You know I can't help but feel he's trying to send some sort of message to me through the child! So far I got from my daugther that OW went back to work, he's getting a land line so the girls can talk to him, he can't respond to my texts because his WIFi doesn't always work through the phone, and then I start getting messages from him again.
I know, I know... I will never get peace as long a I live and breathe.
I think if I get remarried or involved with another man he'll finally back way off. Maybe it's time to start some rumors about another man to see if it helps. I mean these things he's doing and saying are really harmless, they are. They don't hold any water unless I allow it to. But it really irritates me that the man can't be direct and communicate if his life depended on it. Passive Aggressive at it's finest I guess.

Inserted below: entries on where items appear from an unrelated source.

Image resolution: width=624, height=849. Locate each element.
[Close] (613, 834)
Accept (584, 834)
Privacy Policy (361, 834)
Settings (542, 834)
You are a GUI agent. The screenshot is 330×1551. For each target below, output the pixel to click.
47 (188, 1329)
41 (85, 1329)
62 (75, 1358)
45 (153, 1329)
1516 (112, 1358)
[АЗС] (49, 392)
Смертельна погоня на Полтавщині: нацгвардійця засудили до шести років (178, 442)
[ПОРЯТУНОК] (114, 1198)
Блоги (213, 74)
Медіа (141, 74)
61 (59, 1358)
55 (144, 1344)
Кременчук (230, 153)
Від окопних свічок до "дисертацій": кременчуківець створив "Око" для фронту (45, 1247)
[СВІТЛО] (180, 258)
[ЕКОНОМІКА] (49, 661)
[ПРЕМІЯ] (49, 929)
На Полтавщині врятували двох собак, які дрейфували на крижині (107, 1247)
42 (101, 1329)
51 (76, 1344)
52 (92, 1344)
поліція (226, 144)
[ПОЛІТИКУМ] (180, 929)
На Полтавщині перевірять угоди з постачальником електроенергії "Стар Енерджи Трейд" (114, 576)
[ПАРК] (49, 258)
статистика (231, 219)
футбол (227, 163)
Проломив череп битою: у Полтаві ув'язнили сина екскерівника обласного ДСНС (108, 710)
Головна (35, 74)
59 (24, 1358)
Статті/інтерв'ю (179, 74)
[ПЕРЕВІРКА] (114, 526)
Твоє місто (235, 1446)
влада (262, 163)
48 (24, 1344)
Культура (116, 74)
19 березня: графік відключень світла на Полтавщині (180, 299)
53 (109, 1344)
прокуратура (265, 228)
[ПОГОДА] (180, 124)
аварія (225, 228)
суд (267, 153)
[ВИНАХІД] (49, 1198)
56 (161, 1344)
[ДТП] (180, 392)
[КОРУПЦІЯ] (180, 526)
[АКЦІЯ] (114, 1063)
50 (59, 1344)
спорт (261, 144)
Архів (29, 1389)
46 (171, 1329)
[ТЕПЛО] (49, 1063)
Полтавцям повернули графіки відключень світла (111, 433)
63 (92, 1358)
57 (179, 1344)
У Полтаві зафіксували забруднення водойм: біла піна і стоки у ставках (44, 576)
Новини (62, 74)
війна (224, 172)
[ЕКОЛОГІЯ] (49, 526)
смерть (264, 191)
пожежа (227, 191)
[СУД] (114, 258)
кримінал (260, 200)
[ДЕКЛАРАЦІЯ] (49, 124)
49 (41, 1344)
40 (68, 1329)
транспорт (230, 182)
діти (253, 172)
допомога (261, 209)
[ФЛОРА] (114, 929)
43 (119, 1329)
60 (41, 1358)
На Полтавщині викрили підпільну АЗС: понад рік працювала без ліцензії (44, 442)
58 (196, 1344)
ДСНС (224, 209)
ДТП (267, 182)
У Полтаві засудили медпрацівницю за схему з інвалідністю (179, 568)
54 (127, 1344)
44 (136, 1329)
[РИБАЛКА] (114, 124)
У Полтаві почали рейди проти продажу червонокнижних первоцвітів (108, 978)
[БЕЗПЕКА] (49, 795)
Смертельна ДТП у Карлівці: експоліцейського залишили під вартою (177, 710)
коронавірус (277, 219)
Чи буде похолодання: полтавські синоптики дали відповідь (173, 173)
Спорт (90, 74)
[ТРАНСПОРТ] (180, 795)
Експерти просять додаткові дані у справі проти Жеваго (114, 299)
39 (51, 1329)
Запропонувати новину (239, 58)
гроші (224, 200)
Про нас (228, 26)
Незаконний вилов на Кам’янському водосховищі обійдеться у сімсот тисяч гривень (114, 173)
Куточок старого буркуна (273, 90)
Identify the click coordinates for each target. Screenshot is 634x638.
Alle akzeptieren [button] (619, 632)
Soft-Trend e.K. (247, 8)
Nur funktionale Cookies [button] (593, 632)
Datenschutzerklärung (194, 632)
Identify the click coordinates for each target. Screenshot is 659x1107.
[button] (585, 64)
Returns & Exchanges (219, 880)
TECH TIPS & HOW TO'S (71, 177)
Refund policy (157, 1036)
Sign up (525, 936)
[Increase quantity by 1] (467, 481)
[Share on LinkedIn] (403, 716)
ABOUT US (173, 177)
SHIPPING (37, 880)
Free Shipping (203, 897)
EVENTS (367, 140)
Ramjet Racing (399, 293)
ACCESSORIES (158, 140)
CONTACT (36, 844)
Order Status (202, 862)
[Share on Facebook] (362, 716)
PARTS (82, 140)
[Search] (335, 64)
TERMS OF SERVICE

You may want to rethink the "rumors about another man". Why? Because he may get even worse and you may have him in your driveway more than what you do now. Also, he will then give your D10 the third degree even more so.
What he's doing is just called "annoying the h@ll out of you". I'm sure he gets all of you text messages just fine. He's telling your daughter that so that she will run back and tell you about it. Ignore anything that comes out of his mouth unless it is truly something you need to know about.
PA at its finest.
Sit quietly, the answers will reveal themselves when you least expect them to. The past is gone, the present is a gift and you need to focus on today, allow the future to reveal itself when it is ready.
I just got hit by some more info from D10. At this point Im wondering if I should just put a "gag" order on her, meaning I don't want to hear ANYTHING ABOUT HIM.
d10 has two Christmas school performances today. One in the afternoon and then one this evening. XH went to the one this afternoon and then told her " I might come to the one this evening". Ok we've made a point to go to her concerts separately just not to see eachother. Apparently OW has grandchildren in the grade school, I didn't know this. Perhaps she wants to come see her grandchildren, though she's never gone to see them before!
Then of course he's telling the girls "we went to see The Hobbit".
I swear if I see them together at the concert tonight Im going to have to walk out because I might just snap. I have never seen them together, nor have I seen OW in several years.
Its probably just me. It's probably him just living his life and not even giving me a second thought and it's me that's getting all these ideas in my head.
Since we already know that our dear MLCers love to act up more at this time of the year, it may be a possibility that he is going to the performance tonight with OW to get to you.
Don't let him do it!
Prepare for the worst case scenario... picture them there together, and prepare your response.
I vote for one with an "I don't give a sh!t" feel to it
Smile, be merry and gay, and enjoy your D.
Good luck, let us know how it goes
Bomb January 2012 - doesn't feel the same about me
~ "There is nothing love cannot face; there is no limit to its faith, hope, and endurance."